Aim of the exercise =
Give the records again exactly, but drop the pictures.
Content starts
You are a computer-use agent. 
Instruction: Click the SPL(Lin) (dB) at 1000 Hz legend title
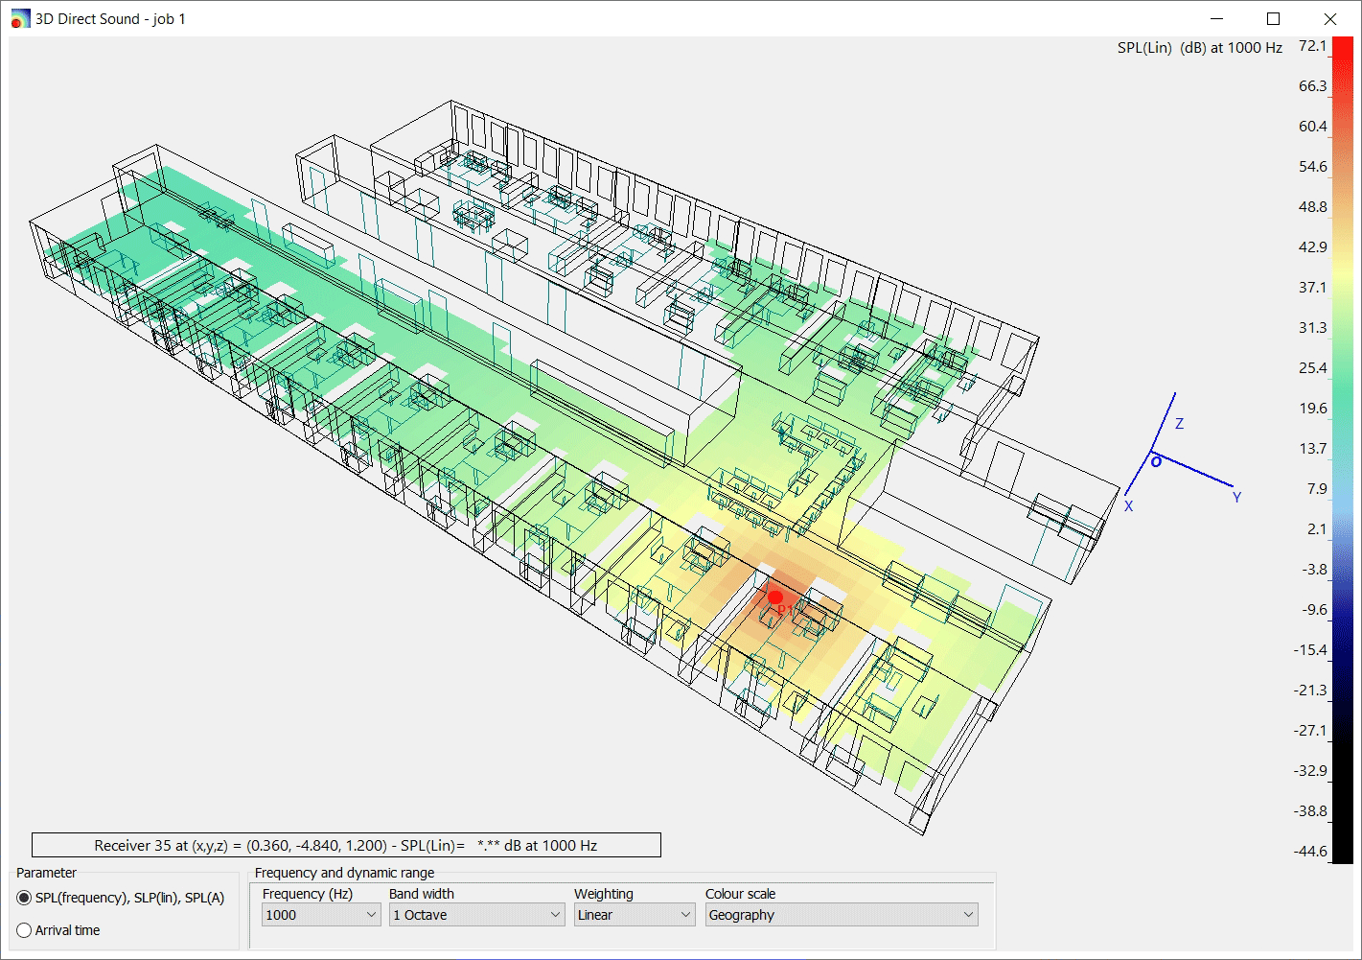click(x=1199, y=48)
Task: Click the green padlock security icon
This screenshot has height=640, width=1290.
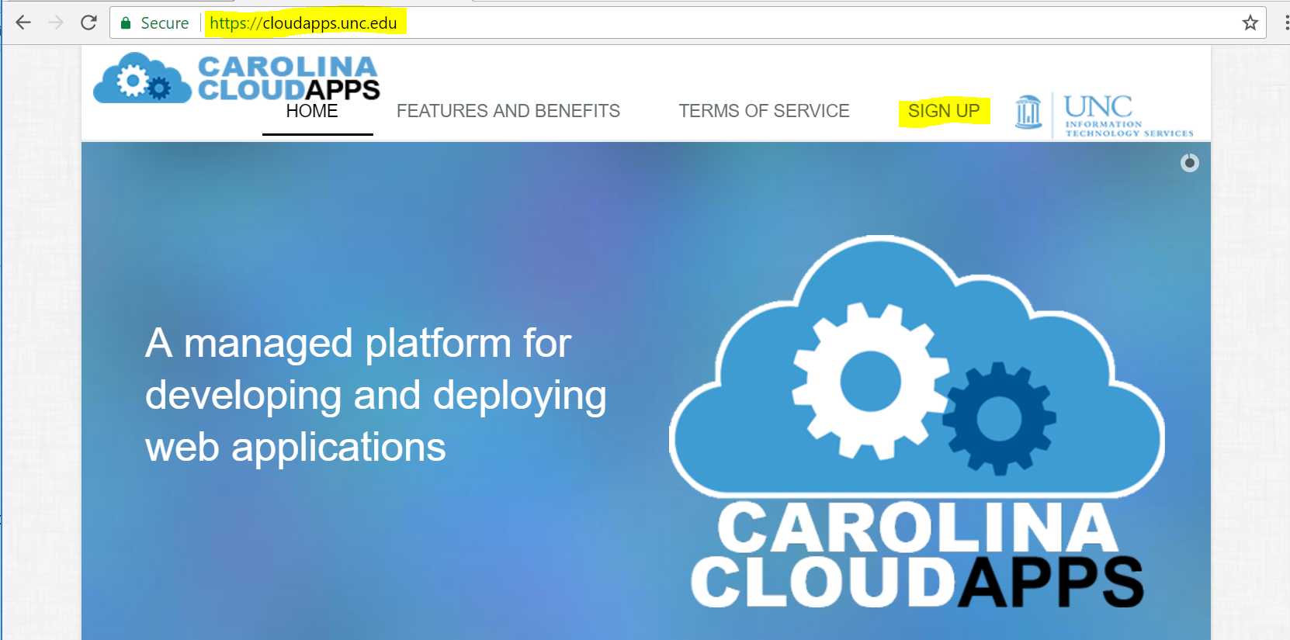Action: pyautogui.click(x=126, y=23)
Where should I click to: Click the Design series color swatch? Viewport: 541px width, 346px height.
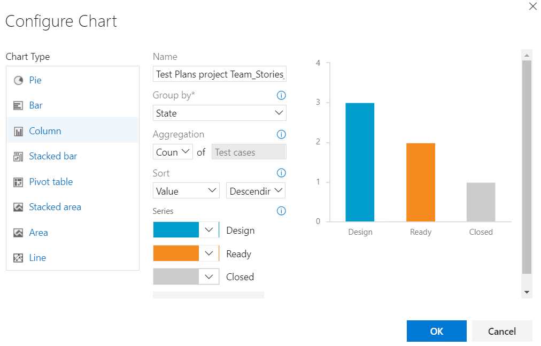pyautogui.click(x=176, y=229)
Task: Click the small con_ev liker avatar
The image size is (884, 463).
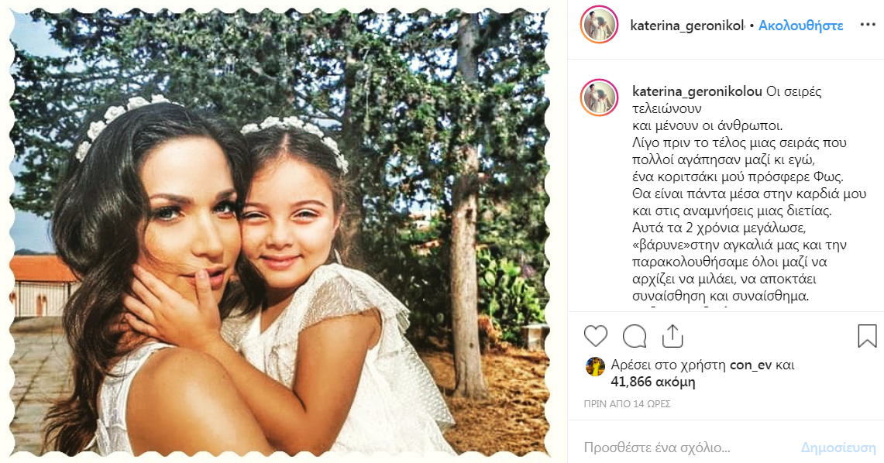Action: pos(595,366)
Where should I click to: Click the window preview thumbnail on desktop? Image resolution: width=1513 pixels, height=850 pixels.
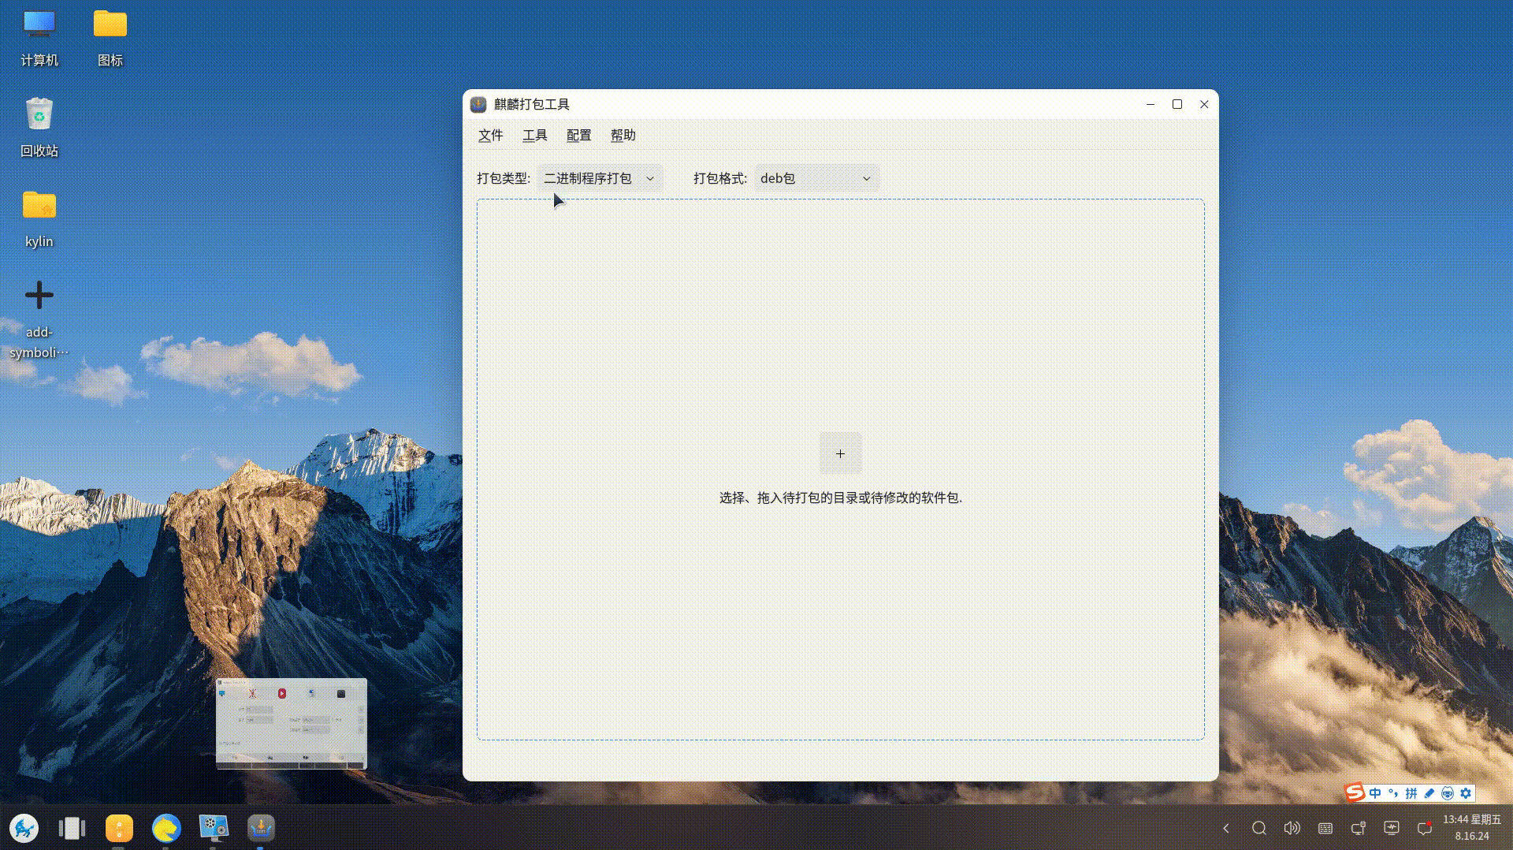coord(292,723)
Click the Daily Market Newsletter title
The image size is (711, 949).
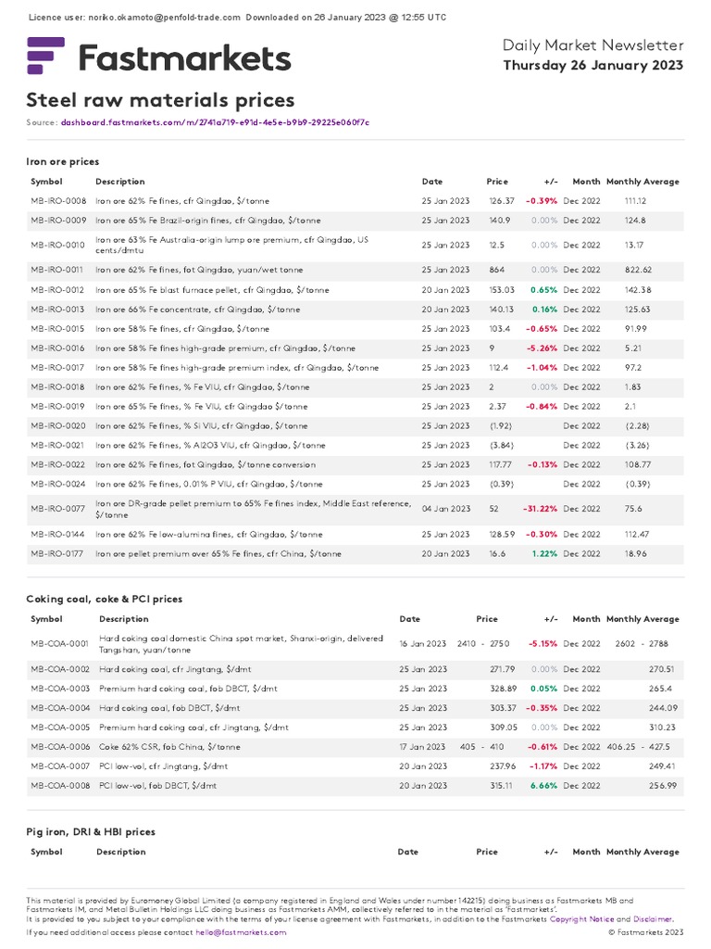click(593, 45)
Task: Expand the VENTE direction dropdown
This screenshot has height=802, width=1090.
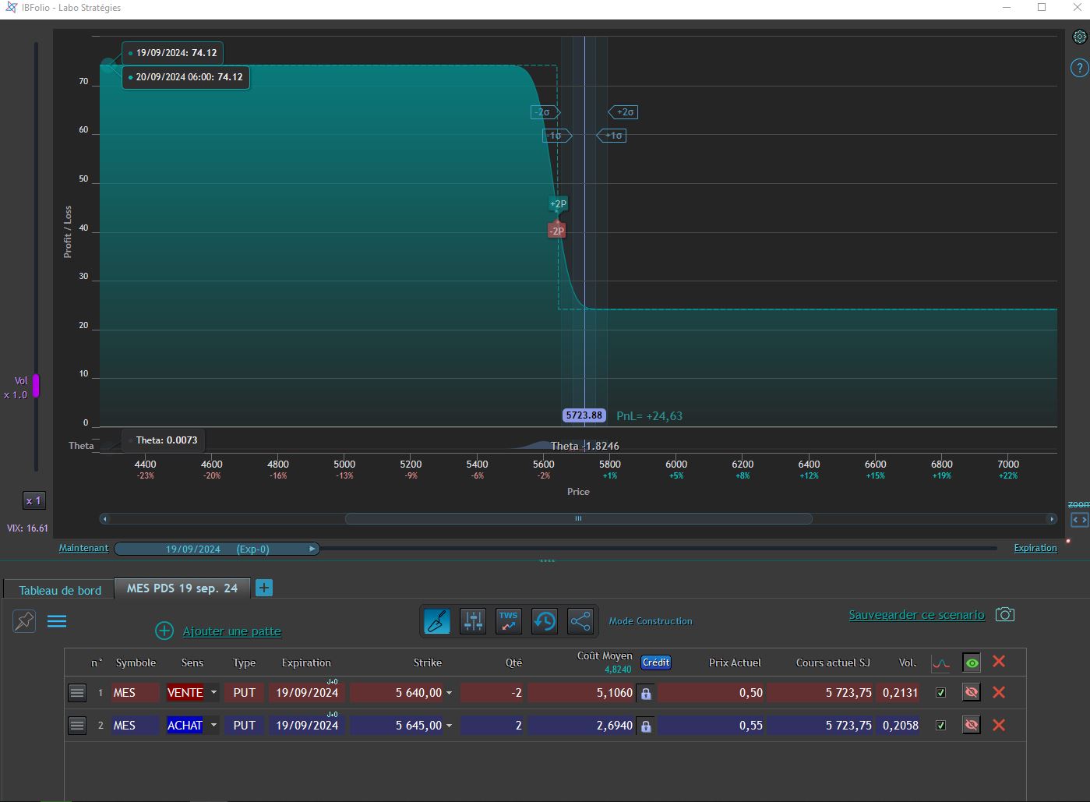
Content ends
Output of the exercise =
You are a computer-use agent. 
Instruction: Click the SPL(Lin) (dB) at 1000 Hz legend title
click(x=1199, y=48)
Task: Click the green padlock security icon
This screenshot has height=640, width=1290.
Action: pyautogui.click(x=126, y=23)
Where should I click to: Click the Design series color swatch? Viewport: 541px width, 346px height.
pyautogui.click(x=176, y=229)
Task: Click the small con_ev liker avatar
The image size is (884, 463).
Action: pos(595,366)
Where should I click to: Click the window preview thumbnail on desktop? Image resolution: width=1513 pixels, height=850 pixels.
coord(292,723)
Click the Daily Market Newsletter title
The image size is (711, 949).
click(593, 45)
Task: Expand the VENTE direction dropdown
This screenshot has height=802, width=1090.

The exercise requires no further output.